Nachdem mit Mühe und Zugeständnissen an die westdeutsche Kohlewirtschaft gefundenen Kompromiss von 2004 werden jetzt die Weichen gestellt für die Jahre von 2008 bis 2012. Welche Schadstoffmengen dabei den Kraftwerkstandorten zugestanden werden, ist für die Lausitz von zentraler Bedeutung.
Unstrittig ist die Verstro-mung der Braunkohle derzeit noch mit erheblichen Umweltbelastungen verbunden. Deswegen auch ist die Debatte erneut mit der Frage verbunden, ob und wo die Produktion im bisherigen Umfang aufrechterhalten werden kann und inwieweit neue Kohle-kraftwerke - in der Lausitz in Boxberg - überhaupt möglich sind. Darüber wird heute nicht im Detail diskutiert, aber die Weichenstellungen für die zukünftigen Vorstellungen zur Sicherung der Stromerzeugung sind Bestandteil der Debatte.
Die RUNDSCHAU hat vor dem Gipfel Lausitzer Bundestagsabgeordnete befragt. Übereinstimmend sagten dabei Steffen Reiche (SPD) und Michael Stübgen (CDU), dass sie für die Braunkohle vor allem deswegen weiter große Chancen sehen, weil die Stromproduktion nach den Investitionen der letzten Jahre wirtschaftlich und unabhängig von Importen ist. Stübgen verbindet dies mit der Forderung nach einer gerechteren Behandlung der Region bei der Zuteilung von Verschmutzungszertifikaten. Er sieht dabei die Lausitz bislang benachteiligt. Reiche verweist darauf, dass in der Region alle Anstrengungen unternommen würden, das Umwelt-Problem durch technische Neuerungen zu lösen. Er hofft außerdem, dass eine Entscheidung zur Ansiedlung des Biomasse-Zentrums in Cottbus fällt.

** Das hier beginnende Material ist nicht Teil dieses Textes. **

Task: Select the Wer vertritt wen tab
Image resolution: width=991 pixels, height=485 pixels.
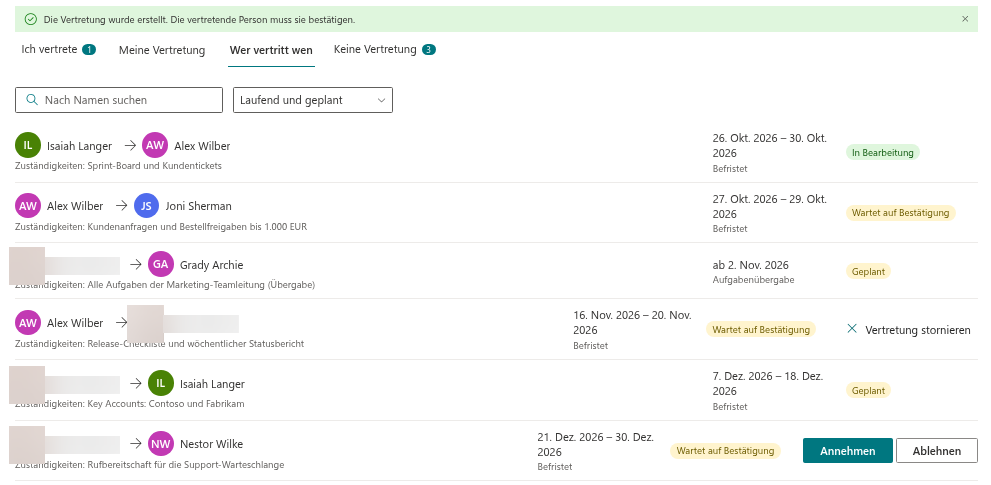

Der Abgeordnete Wolfgang Neskovic von der Linkspartei.PDS sieht derzeit in der Verstromung der Braunkohle ebenfalls keine Alternative. Er verweist allerdings darauf, dass längerfristig nur im Bereich regenerativer Energien Arbeitsplätze entstehen, während bei Vattenfall Jobs abgebaut würden. Den Neubau von Kohlekraftwerken lehnt er ab.